Abstract

Reel-lay method is a fast, cost effective method of pipelaying for pipelines with an ideal diameter between 4" to 16". Reel-lay pipelines are plastically deformed to conform to the radius of the reel drum that is fixed on the vessel. The reeling operation requires a high level of engineering to ensure the pipe does not buckle nor have a high lift off on the reel or aligner during spooling and installation. This comes at the design level where the selection of wall thickness is driven by the requirements to avoid local buckling. The requirements imposed are taken from DNVGL-ST-F101 [1], a submarine pipeline systems’ standard that is widely used in the oil and gas industry in designing pipelines. However, the requirements are based on displacement control check equations with some fixed safety factors. The safety factor is designed to take into account the presence of mismatches in bending moment between pipeline joints and its system effect.
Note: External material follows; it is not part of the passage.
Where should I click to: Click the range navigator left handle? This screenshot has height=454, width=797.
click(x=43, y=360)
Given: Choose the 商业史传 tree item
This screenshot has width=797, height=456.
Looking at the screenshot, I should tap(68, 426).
A refined assessment procedure for pipeline reeling have been developed within the industry and has been published due to the discrepancy in the minimum reelable wall thickness [[2]]. Finite element models are developed and analyzed to create a failure boundary between safe and unsafe regions using different combinations of mismatches. The reliability index is then determined using the failure boundary, which is then used to calculate the probability of failure. This method normally requires multiple FEA to create the failure boundary which can be very time consuming.
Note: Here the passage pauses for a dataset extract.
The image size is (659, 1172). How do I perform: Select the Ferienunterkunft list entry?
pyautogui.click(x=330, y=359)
This paper outlines the probabilistic method which is an improvement to the past approach, where it firstly defines the probability of failure in calculating the mismatch. Finite element model is then developed and analyzed using finite element software Abaqus FEA [3] to verify that the level of safety associated with the method is met. The reeling studies carried out in this paper has shown that the probabilistic method requires far less analyses to be done and is able to analyze pipeline with features while still meeting DNVGL's requirement. This method also allows pipelines with different geometrical and mechanical properties such as transition design and bulkhead to be analyzed. This method normally requires only a single FEA.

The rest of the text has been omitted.